The record 8,475 fans who jammed Philadelphia Arena last week seemed more keyed up than Mike Mikan. Their hero was 27-year-old ex-Marine Joe Fulks of the Philadelphia Warriors, who was just 19 points behind Mikan for the scoring lead of the Basketball Association of America. Most Arena-goers were rooting for Joe to overtake and pass Mikan, but it was not the night for it.

Tireless and amazingly agile for his size, Mikan kept wearing down fresh men sent in to guard him. He gobbled up rebounds from both backboards, made blind passes on the fast break, fed the ball to his teammates from his pivot slot. When the game was over, the Lakers had won a close one (78-76), and Mike Mikan had added 30 more points to his season's total (1,091) while Fulks was picking up 23.

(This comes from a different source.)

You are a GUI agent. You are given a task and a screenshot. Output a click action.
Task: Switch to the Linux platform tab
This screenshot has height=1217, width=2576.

Because of such players as George Mikan, pro basketball is gradually taking on a big-league glow. The Basketball Association of America is a twelve-city circuit, playing to enthusiastic crowds from Manhattan's Madison Square Garden to St. Louis' Arena. Its stars get paid as much as $17,500 for a 20-week season. Like Mikan, most of the big-name basketball pros come out of topflight collegiate ranks.

Mikan himself had thought of studying for the priesthood, but dropped the idea about the time he graduated from Chicago's Quigley Preparatory Seminary. The late Coach George Keogan of Notre Dame looked him over as a basketball prospect, but decided that he was too awkward. He decided on a pre-law course at Chicago's De Paul University. There, Coach Ray Meyer made him shadow-box and skip rope until Mikan panted: "What do you want, Coach, my blood?" Short, husky Coach Meyer is still hard to satisfy. Says he of Mikan: "He'd be great if he were nine inches smaller." His size sets Mike apart, even among pro basketball players. At home he requires a specially-made 7-ft. bed and an elongated reclining chair. His appetite is prodigious. He has occasionally been known to consume a dozen eggs at breakfast, polish off two steaks after a game.

Now 24, Mikan plans to play pro basketball for another three years or so, then perhaps take up politics. Basketball, he says, is too tough a game to play forever: "I want to keep the rest of my teeth--I've lost four already."